### Task brief
Rewrite the passage of the article on natural-resources damage claims that begins with the words containing "Before Gov. Chris" and ends with "Linden and Bayonne.", changing "marshes" to "swamps".

### Page excerpt
*** Begin section ***
The Christie administration has filed only one natural-resources damage claim against polluters since the governor took office, according to the acting attorney general. The lawsuit, involving a Superfund toxic waste site in South Plainfield, also involves the federal government.
Before Gov. Chris Christie took office, his predecessors, starting with former Gov. Jim McGreevey, filed more than 131 cases trying to get polluters to restore wetlands, marshes, and other natural areas they had damaged.
The issue of natural-resources claims has become a source of controversy ever since it was disclosed that the administration is proposing to settle a decade-long lawsuit against Exxon Mobil for $225 million; it had originally sought $8.9 billion for pollution that damaged natural resources at refineries the company once operated in Linden and Bayonne.
The administration has defended the Exxon settlement as the largest single agreement for natural-resources damages reached by the state. Acting Attorney General John Hoffman told the Assembly Budget Committee yesterday that approximately $40 million to $43 million of the settlement will go to pay for an outside law firm, which litigated the case. That is slightly less than what the Department of Environmental Protection projected.
Hoffman, in his most extensive comments on the Exxon settlement, defended the proposed agreement, noting the that state has recovered more than $350 million in litigation dealing with dioxin contamination in the Passaic River. That money does not include the polluters’ liability to clean up the contamination, he said.
The Exxon settlement also does not absolve the company from cleaning up any pollution at the two refineries, another one in Paulsboro, and other sites covered by the proposed agreement, according to administration officials.
Yet Assemblyman John McKeon (D-Essex) noted that past settlements resulting from natural-resources damage suits have been plowed back into the state budget, rather than restoring lands harmed by the pollution. In the 2015 state fiscal budget, $280 million from those settlements was included, and in the 2016 fiscal budget $110 million, potentially including money from the Exxon settlement, if approved by a judge overseeing the case, McKeon said.
Lawmakers are seeking to cap how much of natural resource damage suits go to plug holes in the state budget through a bill pending in the Legislature. They want the money devoted to restoring natural areas damaged by contamination.
[related]Hoffman said it is not certain the money will be included in the next budget, noting it will depend on what the governor and Legislature decide in formulating a new spending plan for the state.
McKeon also questions why 16 other sites operated by Exxon Mobil were included in the proposed settlement, as well as hundreds of former retail gas stations operated by the company. McKeon is leading a separate legislative inquiry into the tentative deal as chairman of the Assembly Judiciary Committee.
“The cost of litigation would exceed the cost of recovery,’’ Hoffman replied. “The potential return would be minimal, if not zero.’
The proposed settlement must be approved by the state Department of Environmental Protection after a 60-day public comment period, and also by the judge presiding over the case. The court already has found Exxon Mobil liable for damages but has not set the amount of damage claims.
*** End section ***
Excerpts from a dataset:
*** Begin section ***
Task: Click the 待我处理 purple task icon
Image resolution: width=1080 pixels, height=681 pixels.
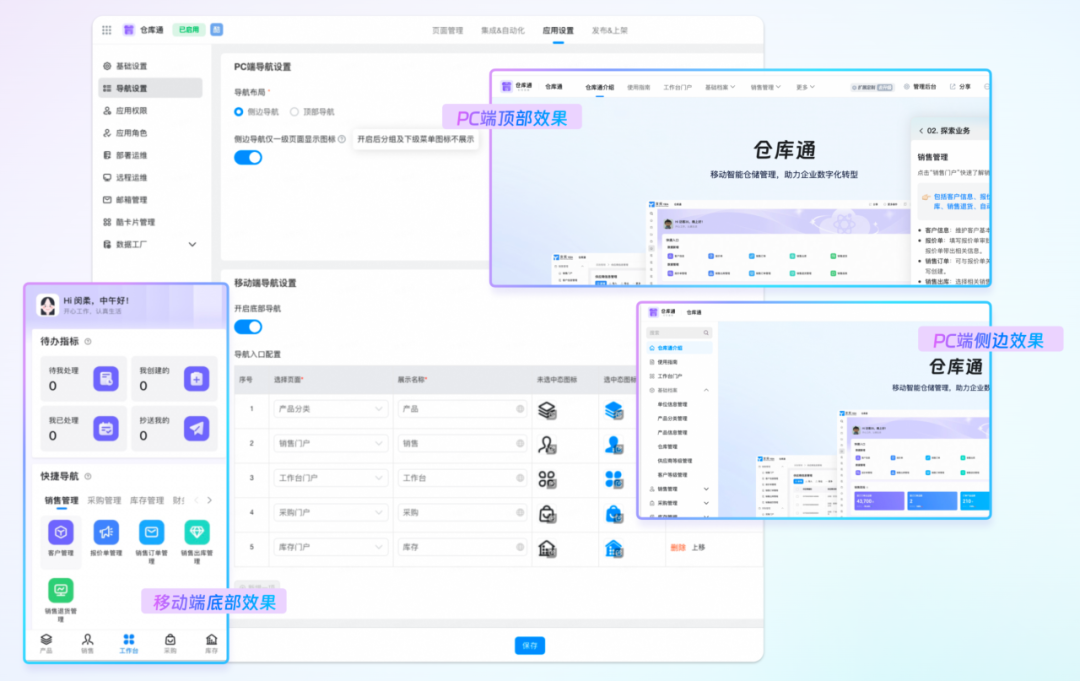Action: coord(107,379)
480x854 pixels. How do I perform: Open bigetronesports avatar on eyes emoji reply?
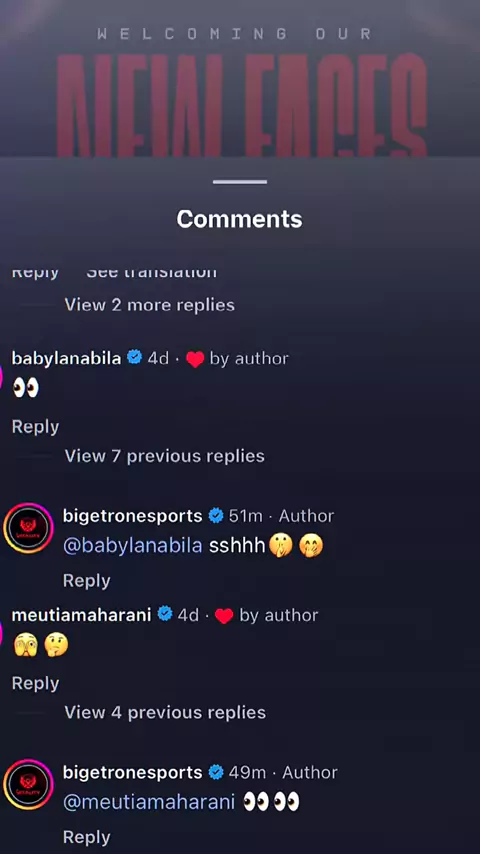click(x=28, y=784)
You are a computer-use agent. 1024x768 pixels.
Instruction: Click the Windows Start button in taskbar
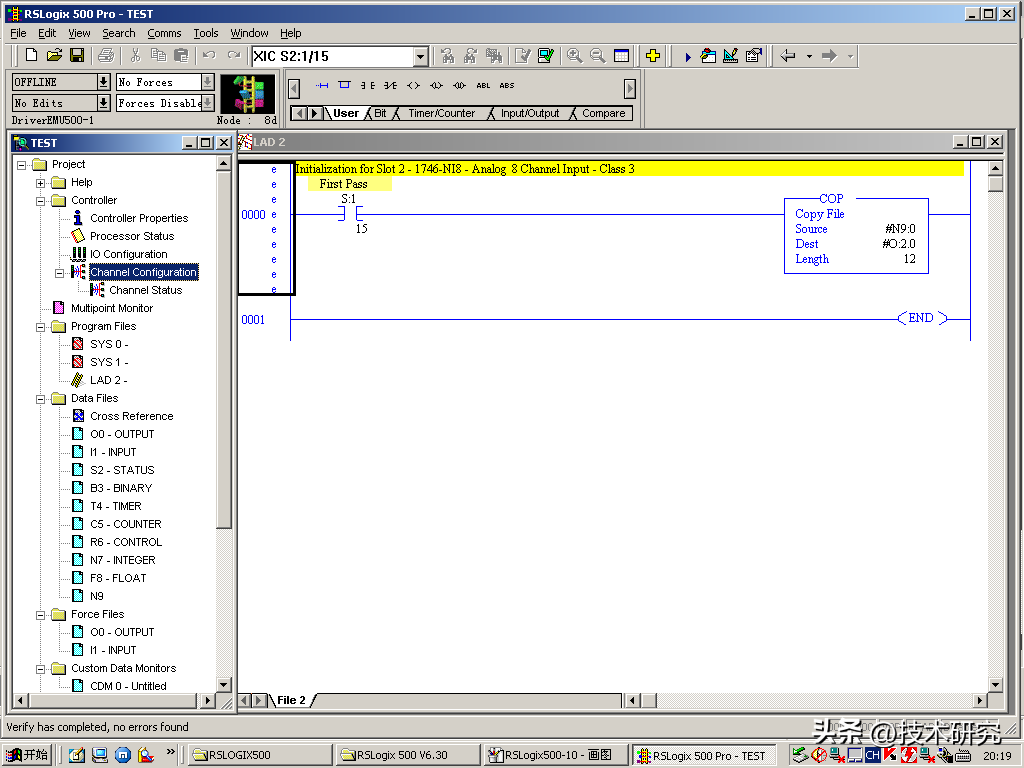pyautogui.click(x=28, y=755)
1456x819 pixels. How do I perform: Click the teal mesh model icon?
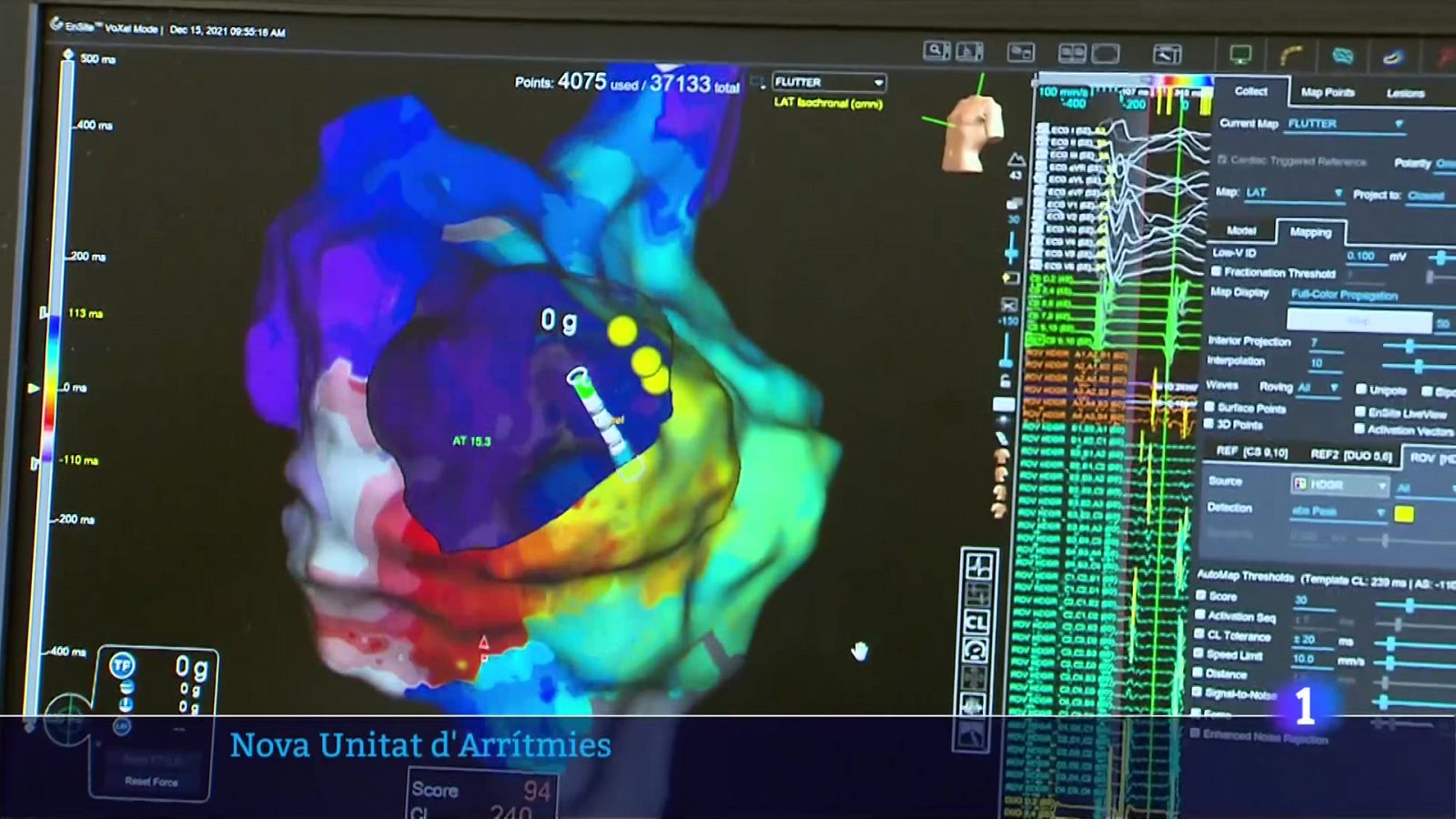point(1342,56)
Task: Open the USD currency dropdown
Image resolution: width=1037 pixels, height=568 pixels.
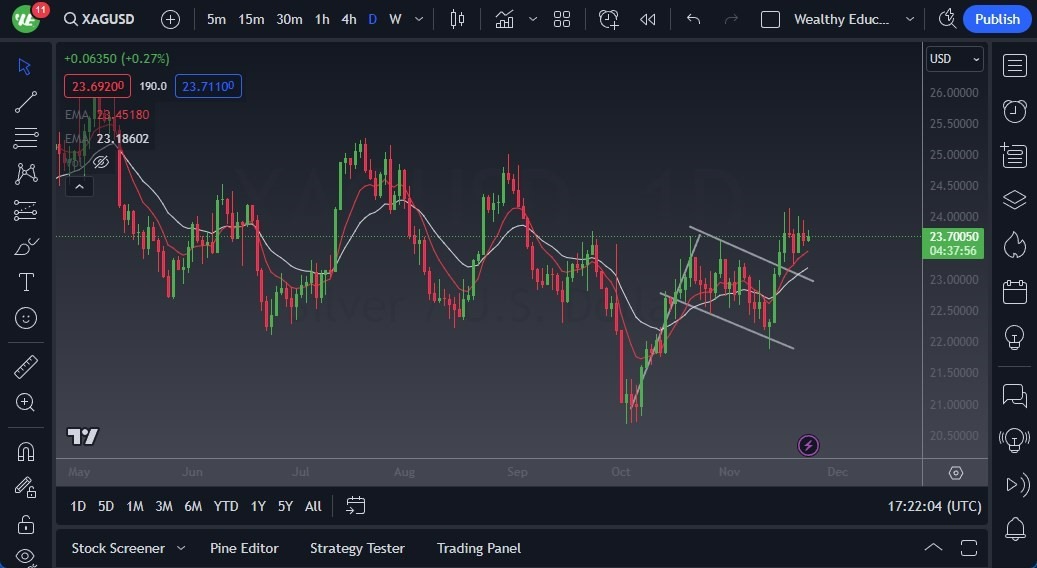Action: tap(954, 59)

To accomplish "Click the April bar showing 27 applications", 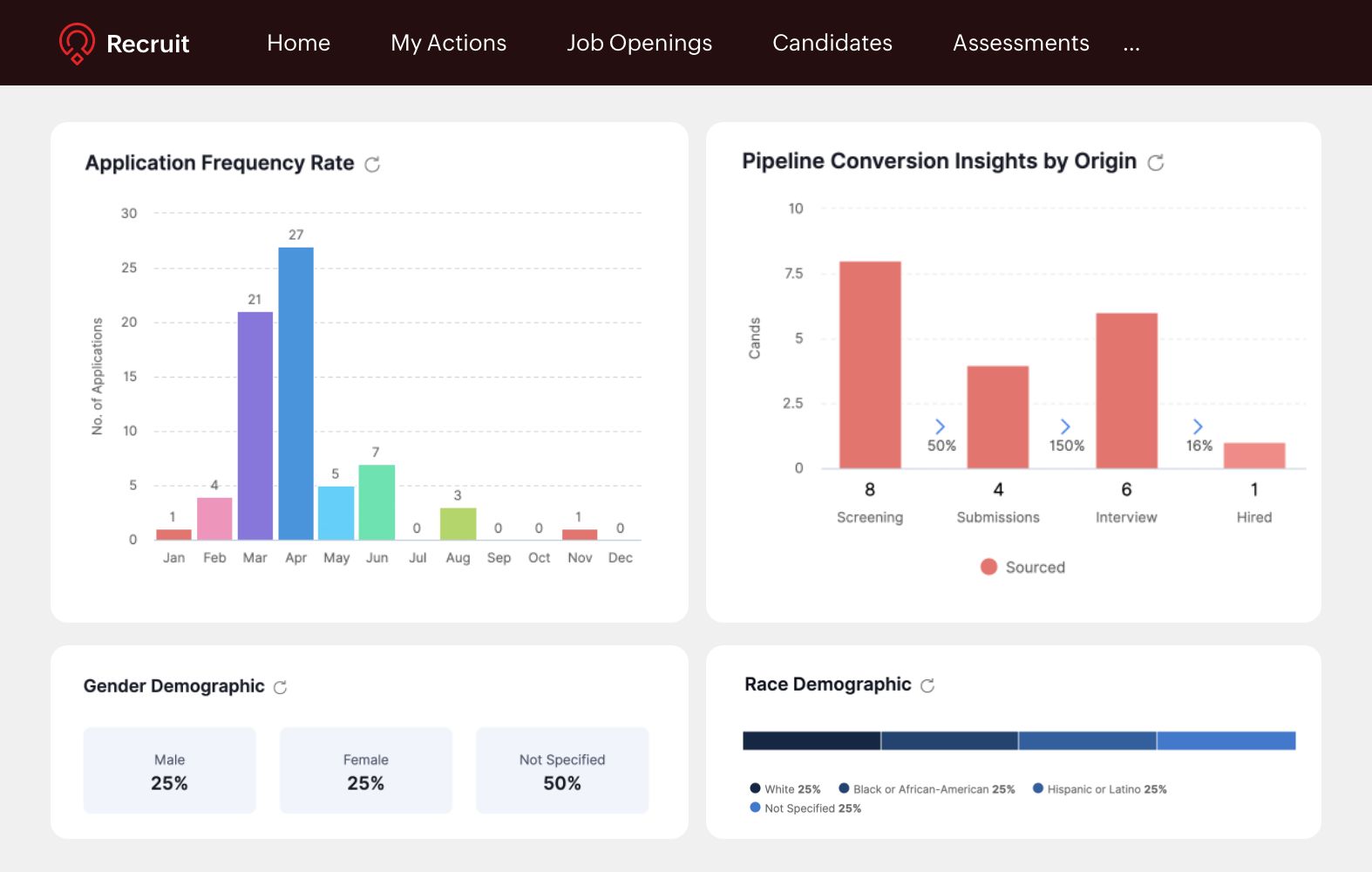I will tap(296, 392).
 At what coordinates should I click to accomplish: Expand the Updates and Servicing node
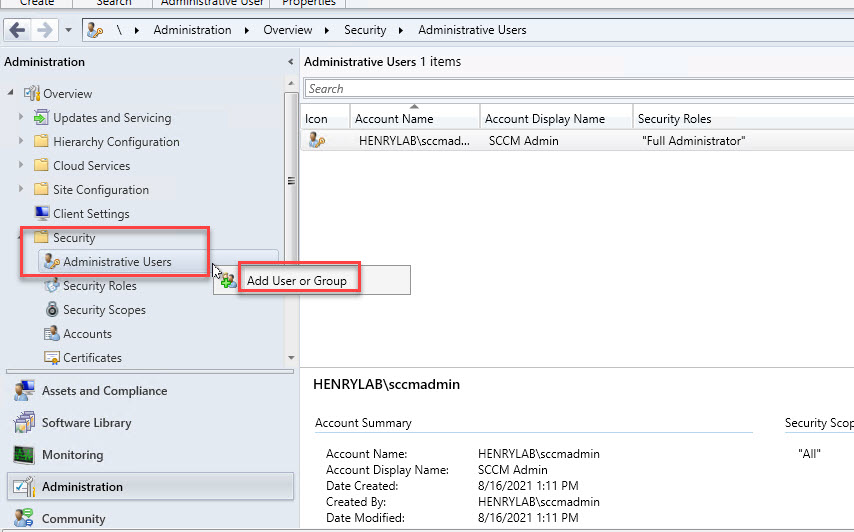click(x=21, y=118)
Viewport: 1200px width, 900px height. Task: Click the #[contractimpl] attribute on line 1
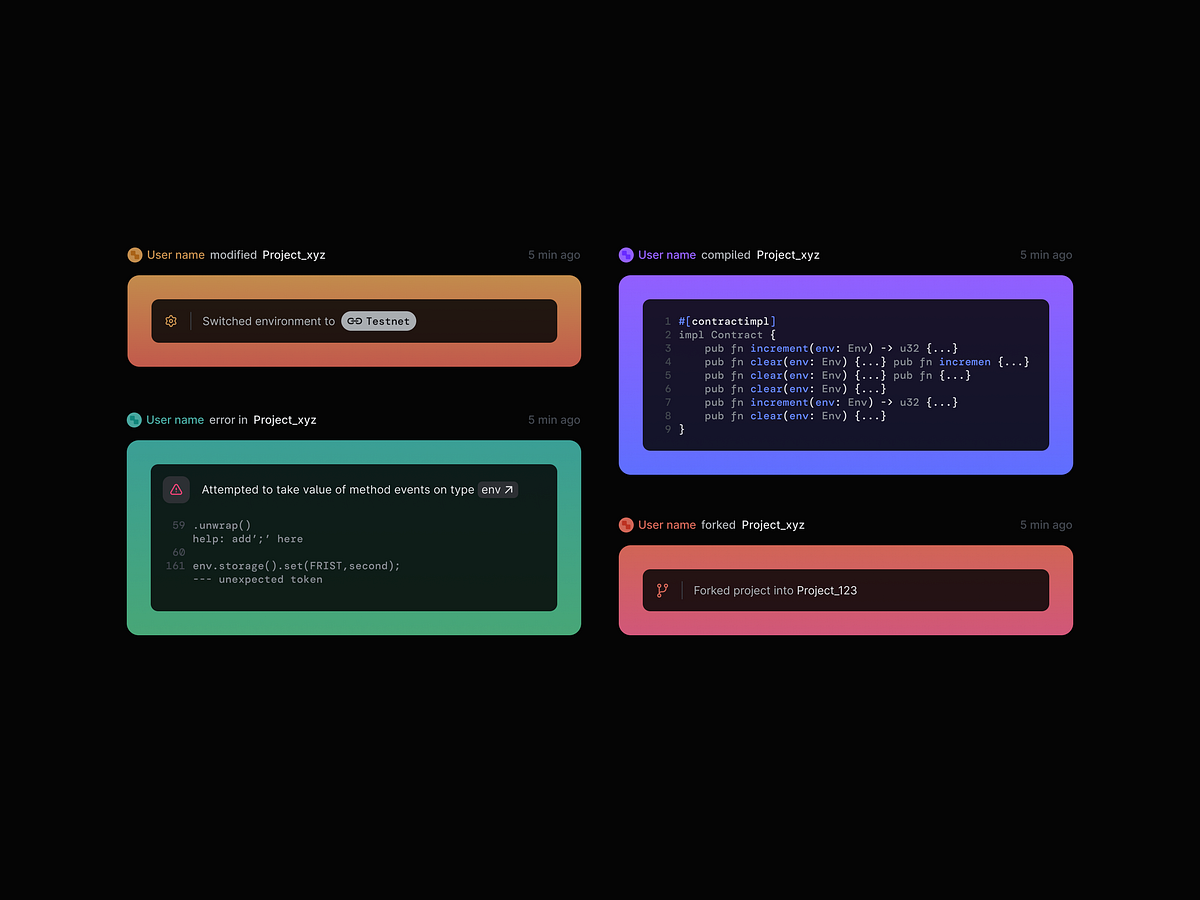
*** End section ***
### Result of this task
Before Gov. Chris Christie took office, his predecessors, starting with former Gov. Jim McGreevey, filed more than 131 cases trying to get polluters to restore wetlands, swamps, and other natural areas they had damaged.
The issue of natural-resources claims has become a source of controversy ever since it was disclosed that the administration is proposing to settle a decade-long lawsuit against Exxon Mobil for $225 million; it had originally sought $8.9 billion for pollution that damaged natural resources at refineries the company once operated in Linden and Bayonne.